理系だと、大多数が理科大かMARCHに進学するため、東工大進学者はかなりレアだったと思います。

 そんな環境の中、東工大を目指した私は正直に言って学校の中で浮いていました。休み時間みんながワイワイおしゃべりしている中、私はどの輪にも入ることなく、1人で黙々と問題集を解いているような生徒でした。
朝登校してから下校するまで誰とも会話せずに1日を終えることも稀ではありませんでした。

 そうなるように狙ったわけではありません。でも、当時の環境から上を目指そうとすると、思考・行動全てが周りと変わってきてしまい、気がついたら輪から外れていました。周りからは「何意識高ぶってんの、あいつ」と思われていたかもしれません。

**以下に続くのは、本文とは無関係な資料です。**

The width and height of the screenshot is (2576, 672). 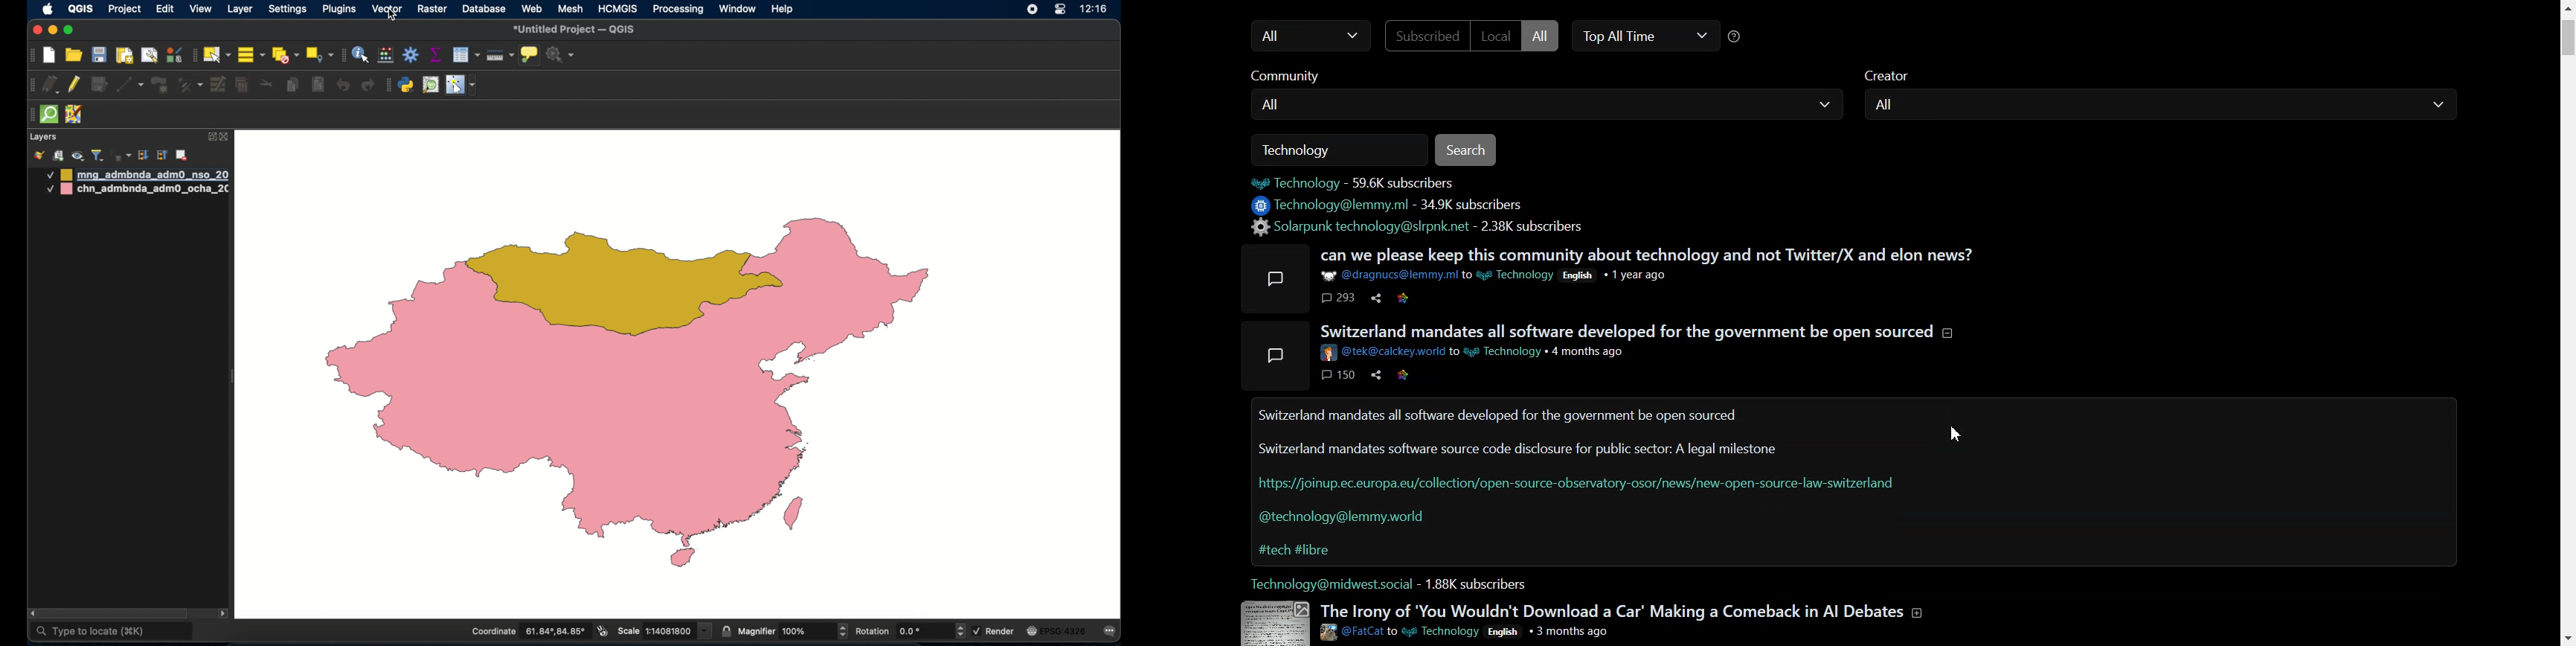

 それでも、私はどうしても東工大に入りたくて、来る日も来る日も1人で黙々と勉強する生活を続けました。
大学に入ってみると、「友達とワイワイおしゃべりしながら受験勉強した」とか、「夜はLINE電話繋いで励まし合いながら頑張った」とか周りとの和を乱すことなく、受験勉強していた人が多くて、1人で頑張り続けてやっと合格できた自分が恥ずかしくなりました。

 でも、受験勉強の経験を生かしたアルバイトを始めたときに、孤独な研鑽の時間は無駄ではなかったことに気づきました。
塾にも通わず1人で黙々勉強していたから、つまづいたこと、遠回りしたことがたくさんありました。でも、だからこそ、受験生のほとんどの悩みやつまづきは自分も経験済みだし、寄り添って一緒に考えることができます。
また、私は試行錯誤の末に得た、たくさんの独自の理論や勉強法を持っています。それを受験生に伝えたとき、「これまでどんなに頑張っても無理だったけど、先生に言われたやり方でやったら、見違えるようにできるようになりました。」とか「どの先生・予備校よりも的確なアドバイスをありがとうございます!」とか嬉しい感想を言ってもらえることも増えました。あの孤独な時間が何十倍にも膨らんで誰かに届いている現状を当時の自分が知ったら、どんなに喜ぶだろうかと思います。

 この記事を読んでいる人の中でも、高い目標を目指した結果、集団からはみ出てしまったり、やりづらさを感じたりしている人もいるかもしれません。
でも、それはあなたが頑張っているからであって、決してあなたが変な人だからとか、集団に適応できない人だからということではないと思います。
もし、同じ集団に自分と同じ境遇の人がいなくても、もう少し広い範囲を見渡せば、孤独に研鑽を積んでいる人はたくさんいます。
ぜひ、そうした人たちの存在も感じながら、自分の目指す目標に突き進んで頂けたらと思います。

 私も今、再び集団からはみ出て孤独な研鑽の境地に戻ろうとしています。みんなと一緒の生活も悪くはなかったですが、やはり違和感や自分がやりたいことを犠牲にしている感が強く、自分の意思に従った結果、戻ってきてしまいました。周りとの調和を大切にしながら自分のやりたいことをやれるに越したことはないですが、不器用な生き方しかできない以上、また1人で黙々と頑張る生活を続けようと思う所存です。